- [Things to do]
A – From the weekly market outlook, write out the stretch from "Global markets are" through "global commodity trends.".
B – According to the weekly market outlook, what was the year-over-year increase in July's headline Consumer Price Index?
C – Carry on the weekly market outlook, starting after its last sentence.

- [Text extract]
Topaz Global Weekly Market Outlook: August 19, 2024

Overview

Global markets are navigating a complex landscape this week, where a blend of positive economic data, central bank maneuvers, and geopolitical tensions creates both opportunities and risks. The U.S. Federal Reserve’s anticipated September rate cut is a pivotal event, with market expectations shifting towards a 0.25% reduction. In Europe, the ECB faces a potential rate cut amid economic slowdown signs, while the BoE’s rate decision hangs in the balance. Meanwhile, Asia-Pacific markets react to both internal economic developments and external pressures from the U.S. and global commodity trends.

Key Themes:

  1. U.S. Economy:
    • Interest Rates: The U.S. economy continues to display resilience, evidenced by stronger-than-expected retail sales data for July, which rose by 1% month-over-month, far exceeding the consensus forecast of 0.4%. This surge in consumer spending suggests that the economy may be more robust than previously thought, which complicates the Federal Reserve’s decision-making process. The labor market also shows signs of strength, with initial jobless claims falling to their lowest level in a month. These factors contribute to a growing consensus that the Federal Reserve will opt for a modest 0.25% rate cut in September, rather than the previously speculated 0.50%. However, the Fed’s forward guidance will be closely scrutinized, as any signals of future rate cuts could lead to heightened market volatility.
    • Inflation Dynamics: Inflation remains a focal point, particularly as July’s Consumer Price Index (CPI) data showed a slight deceleration. The headline CPI grew by 0.2% month-over-month, matching the prior month, while the year-over-year increase was 2.9%. Core inflation, which excludes volatile food and energy prices, also rose by 0.2%, with a year-over-year growth of 3.2%. Notably, the rental component continues to exert upward pressure, with rents increasing by 0.4% month-over-month. This persistent rise in housing costs may hinder the Fed’s disinflationary progress, potentially delaying more aggressive rate cuts.
    • Market Sentiment: As the Fed’s September meeting approaches, market participants will focus on key speeches at the Jackson Hole Symposium, where Fed Chair Jerome Powell is expected to provide insights into the Fed’s outlook on inflation and economic growth. Any hawkish undertones could dampen the market’s optimism, especially if Powell signals a slower pace of rate cuts or a longer period of elevated rates.

- [Recorded data]

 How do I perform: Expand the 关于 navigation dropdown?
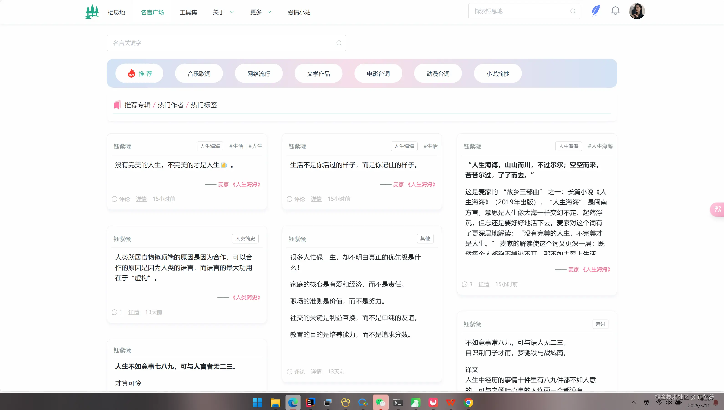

- [Results by task]
A –
Global markets are navigating a complex landscape this week, where a blend of positive economic data, central bank maneuvers, and geopolitical tensions creates both opportunities and risks. The U.S. Federal Reserve’s anticipated September rate cut is a pivotal event, with market expectations shifting towards a 0.25% reduction. In Europe, the ECB faces a potential rate cut amid economic slowdown signs, while the BoE’s rate decision hangs in the balance. Meanwhile, Asia-Pacific markets react to both internal economic developments and external pressures from the U.S. and global commodity trends.

B – 2.9%

C –
  2. Europe and the UK:
    • ECB and BoE Decisions: In the Eurozone, the economic outlook is mixed. While the second estimate of Q2 GDP growth remained steady at 0.3% quarter-over-quarter, several leading indicators, such as the Purchasing Managers’ Index (PMI), Sentix Investor Confidence Index, and ZEW Economic Sentiment Index, point towards a potential slowdown in the latter half of 2024. The recent decline in these indicators suggests that the Eurozone’s economic recovery may be losing momentum, which could prompt the European Central Bank (ECB) to consider further rate cuts in September. However, the strengthening euro, driven by expectations of reduced imported inflation due to lower energy prices, may give the ECB some room to delay such cuts.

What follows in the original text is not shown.